We offer a special thank you to the teachers in NYS that helped us navigate the resources provided on the OBEWL website as we prepared this blog post.

What to expect from the New York State Standards for World Languages

by Elicia Cárdenas and Martina Bex

The revised NYS standards are in full alignment with the national ACTFL standards, and they fully support the kind of proficiency-oriented language instruction espoused by The Comprehensible Classroom. The standards are clear, concise, and focused on communication. As such, it will be easy for teachers that use a Communicative, Comprehension-based approach to Language Teaching to demonstrate how their teaching is in alignment with the 2021 New York State World Languages Standards

In addition to the Standards document, the New York State Department of Education rolled out an array of resources to support their implementation, and these resources are also in alignment with ACTFL standards, as well as College Board and IB standards. The new resources include a revised list of themes and topics, suggested rubrics, and–most notably–a document setting establishing Checkpoints for progress toward proficiency. The Checkpoints document lays out specific levels of performance that students will pass as they make progress toward each overarching standard. Historically, the Checkpoints have been tied to graduation and diploma requirements, and we are currently awaiting clarification regarding the degree to which this will remain true with the revised standards*.

The good news about the NYS State Standards for World Languages

We at The Comprehensible Classroom LOVE the streamlined nature of the 2021 NYS Standards for World Languages, and we applaud the team that designed it. The easy to read document lists anchor standards for world language on just two pages! The first page is for languages that have living, native speakers; and the 2nd page is intended for Classical languages, such as ancient Greek, ancient Hebrew, Latin, and “others from earlier time periods in human history”. 

With just a few caveats, the World Language Standards for New York are 100% in line with what we consider to be best, most sustainable, and most equitable practices. The standards are broken down into two Anchor Standards: Communication and Cultures. 

The Anchor Standard for Communication reads, “Learners communicate effectively in the target language in order to function in a variety of contexts and for multiple purposes”, and it is further broken down into 3 standards related to Interpretive, Interpersonal, and Presentational Communication. 

The Anchor Standard for Cultures also has a communicative focus, stating that “Learners use the target language to identify, describe, compare, and explain the practices, products, and perspectives of the cultures study”. Because this standard is proficiency oriented (focused on communicating about content for a purpose), it makes it easy for teachers to work toward both Anchor Standards simultaneously. Furthermore, the state does not require or suggest evaluation of the Anchor Standard for Cultures at each Checkpoint. We think that this is a wise decision, because there are many potential pitfalls when it comes to the evaluation of cultural knowledge and skills.

What the NYS Standards mean for teaching

The purpose of the standards is to establish what students should be able to do as a result of their experiences in language courses in New York State. To be in alignment with the standards, language educators in New York State must ensure that their instructional choices are resulting in students becoming proficient in the target language. This is an exceptionally practical standard, and it has the potential to greatly simplify teaching for the educators that choose to embrace it. 

What is proficiency?

Proficiency, as we have explained in previous blog posts, can be broken down into three components: content, function, and accuracy.

This is demonstrated in the NYS Anchor Standard for Communication: 

  • Accuracy: “Learners communicate effectively…”
  • Function: “...and for multiple purposes”
  • Content: “...in a variety of contexts…”

The NYS Standards establish proficiency as the goal and encourage teachers to make instructional choices that will result in greater proficiency, and they leave great instructional freedom for teachers.

[EXERCISE SET]:
1) Using the blog post, answer each of these questions:
(a) Into which two Anchor Standards are the New York world language standards divided?
(b) On how many pages does the standards document list the anchor standards?
(c) What three components of proficiency does the blog post name?
2) According to the blog post, why can teachers easily work toward both Anchor Standards at the same time?

[SUPPLIED INFORMATION]:
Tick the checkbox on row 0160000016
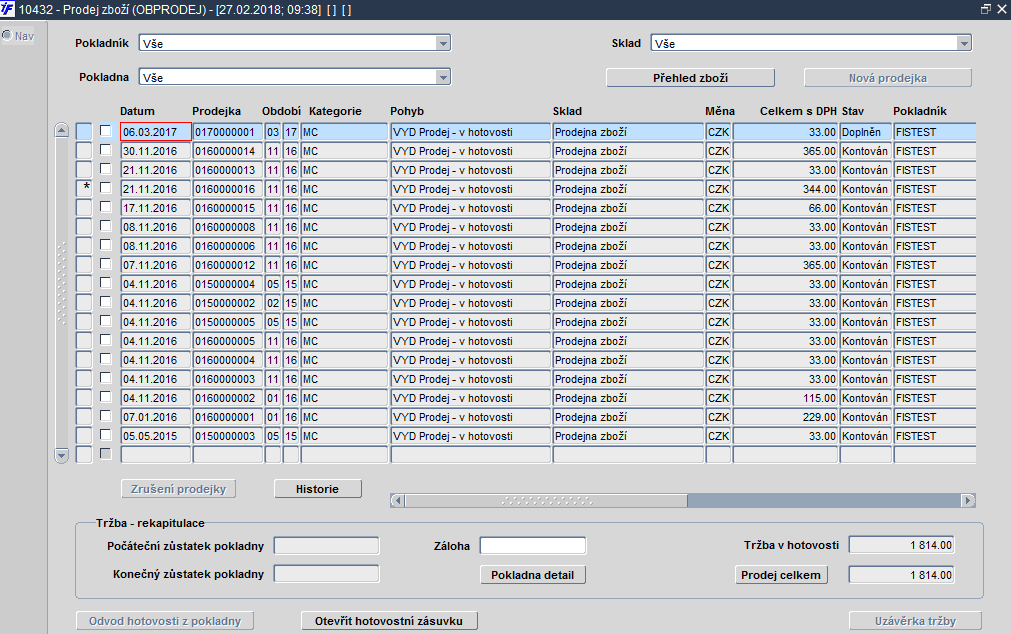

[SOLUTIONS FOR EACH TASK]:
1)
(a) Communication and Cultures.
(b) Two pages.
(c) Content, function, and accuracy.

2) The Anchor Standard for Cultures is proficiency oriented, focused on communicating about content for a purpose. It also has a communicative focus, asking learners to use the target language to identify, describe, compare, and explain the practices, products, and perspectives of the cultures they study.